───── EXERCISE PASSAGE ─────

Government by hubris

Government by outrage

Hunger camps and shanty towns

Dignity and love still holding

This blue-green ball in black space

Filled with beauty even now

Battered and abused and lovely…

Each one in his own heart

Desperate to know where we stand

Planet of the clowns in wet shoes.

These lines by Bruce Cockburn from his 1983 album, The Trouble with Normal, bounced around my head yesterday, drifting in and out like a dodgy radio signal. It got more insistent as the government’s response to its crushing defeat by the Supreme Court over its Rwanda scheme for asylum seekers became ever more deranged.

This is not so much government by outrage as government by hubris, rule by people so convinced of their own version of reality, that nothing will prevent them enacting it.

My work with refugees tells me the Rwanda policy is doomed. It is not deterring small boat crossings, it is not making the UK less attractive to those with family ties here, it is not clearing the burgeoning backlog of asylum claims, it is not reducing the eye-watering sums spent on hotels. It is an utter irrelevance. Worse than that, it is a vindictive washing of ministerial hands, a passing off of a problem no home secretary from May to Braverman has had the wit to fix.

There’s a scene in Ron Howard’s film Apollo 13 where Ed Harris as the grizzled mission controller in Houston, gathers his shell-shocked team and says, ‘let’s work the problem; let’s not make things worse by guessing.’ Hubris is when the people in charge cannot be bothered to work the problem but content themselves with stamping their feet and railing, Cnut like, at the in-coming tide.

───── SUPPLIED DATA ─────

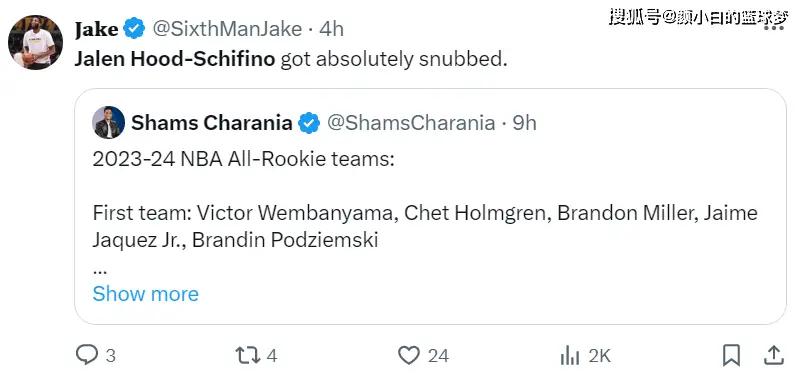Open the reply comment icon
The image size is (805, 381).
pos(86,355)
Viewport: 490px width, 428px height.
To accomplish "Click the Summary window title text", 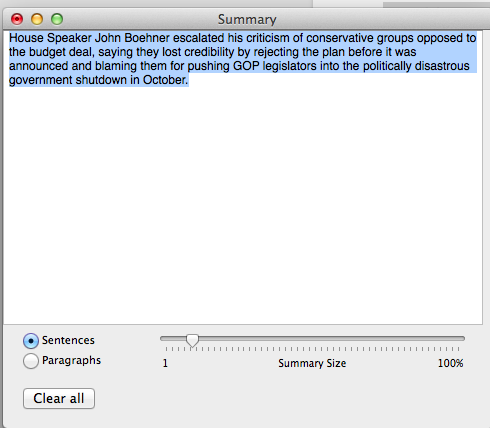I will tap(247, 20).
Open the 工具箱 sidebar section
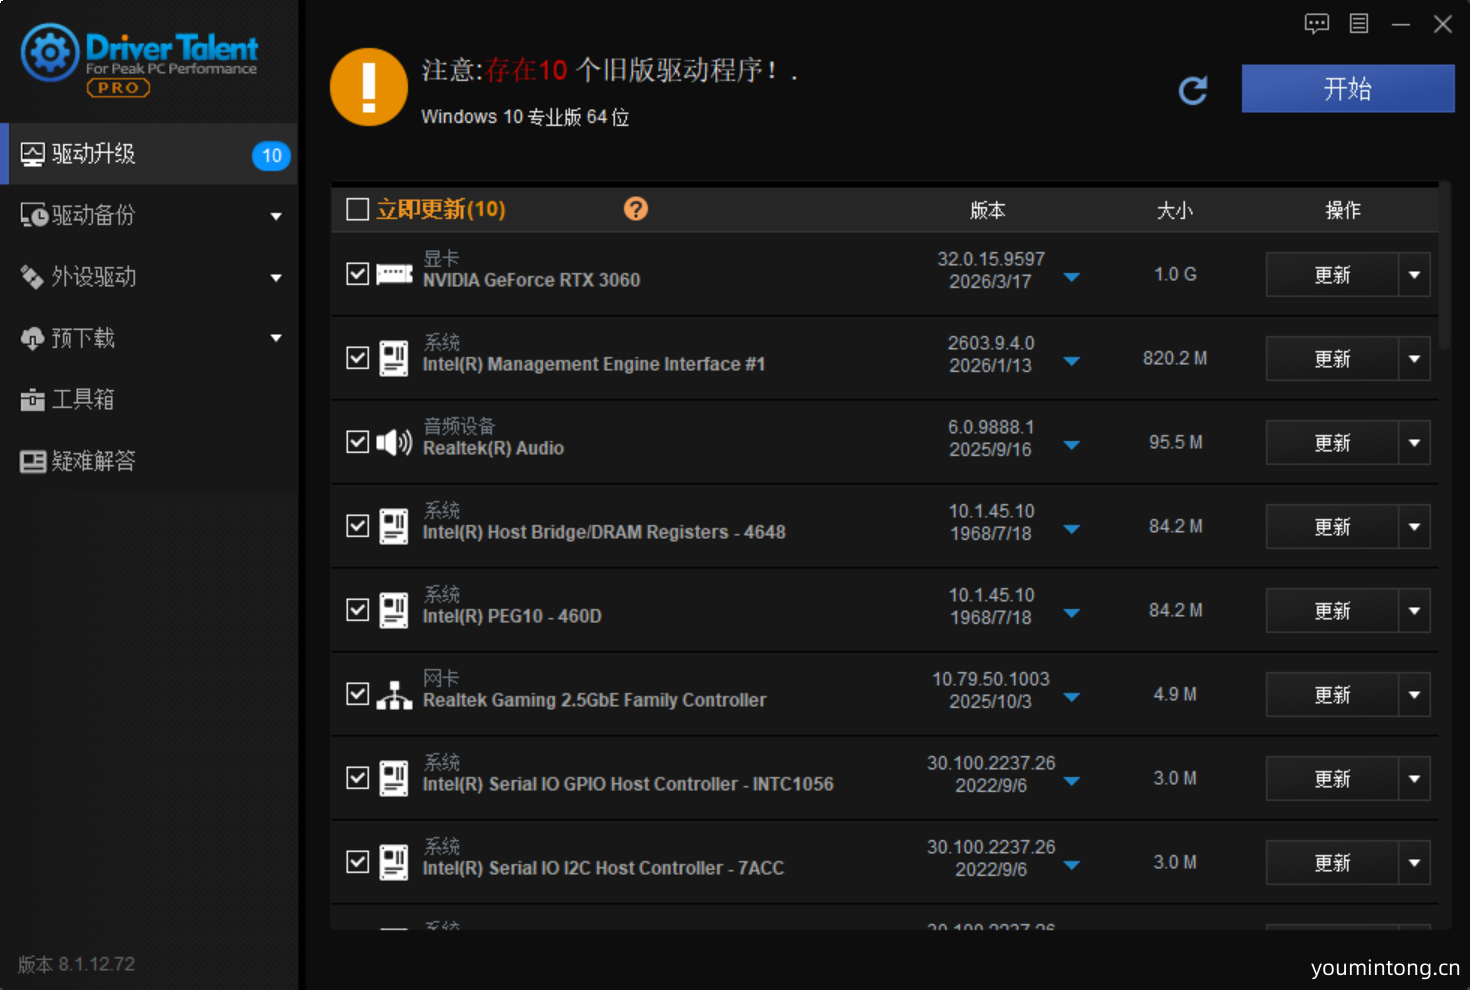This screenshot has width=1470, height=990. 82,400
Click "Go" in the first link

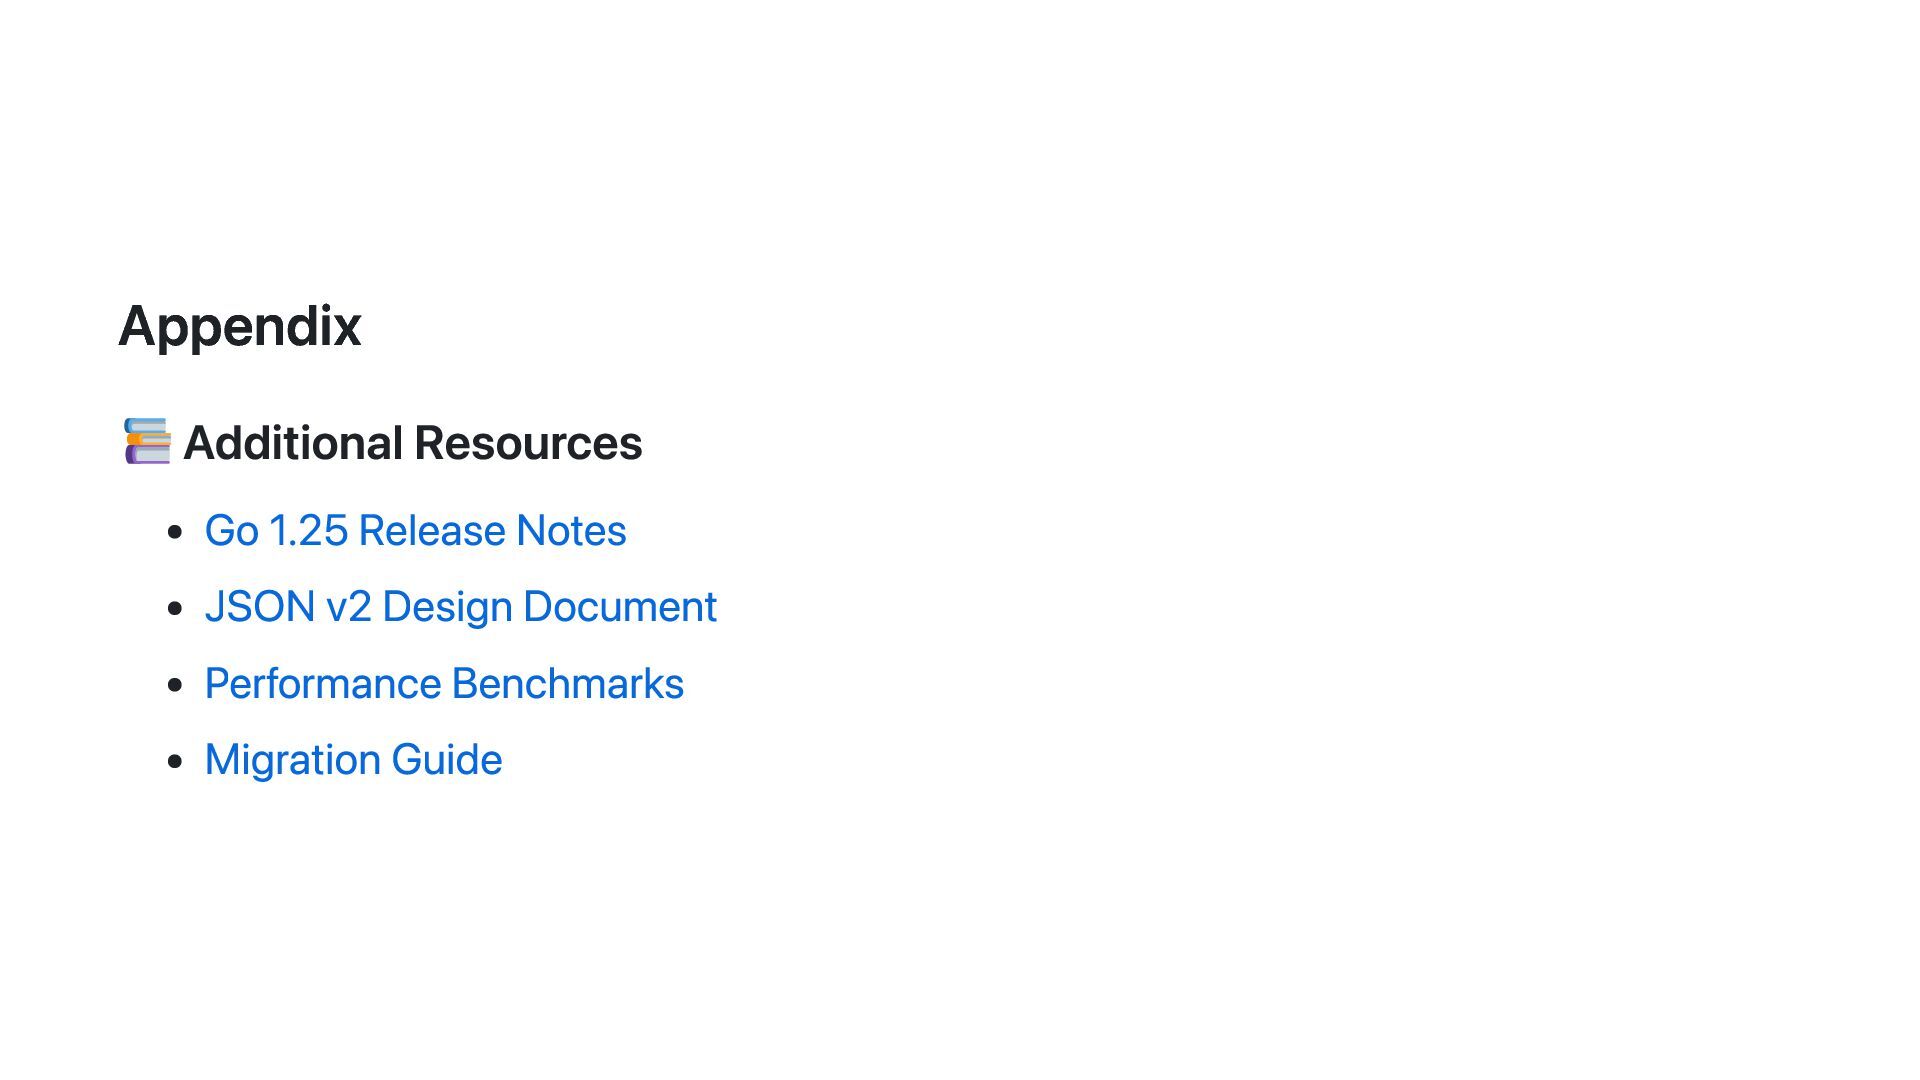[231, 531]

─────

**EXERCISE REQUIREMENTS**
Reproduce the piece on government by hubris above without changes, from "Planet of the" up to and including "them enacting it.".

**RESULT**
Planet of the clowns in wet shoes.

These lines by Bruce Cockburn from his 1983 album, The Trouble with Normal, bounced around my head yesterday, drifting in and out like a dodgy radio signal. It got more insistent as the government’s response to its crushing defeat by the Supreme Court over its Rwanda scheme for asylum seekers became ever more deranged.

This is not so much government by outrage as government by hubris, rule by people so convinced of their own version of reality, that nothing will prevent them enacting it.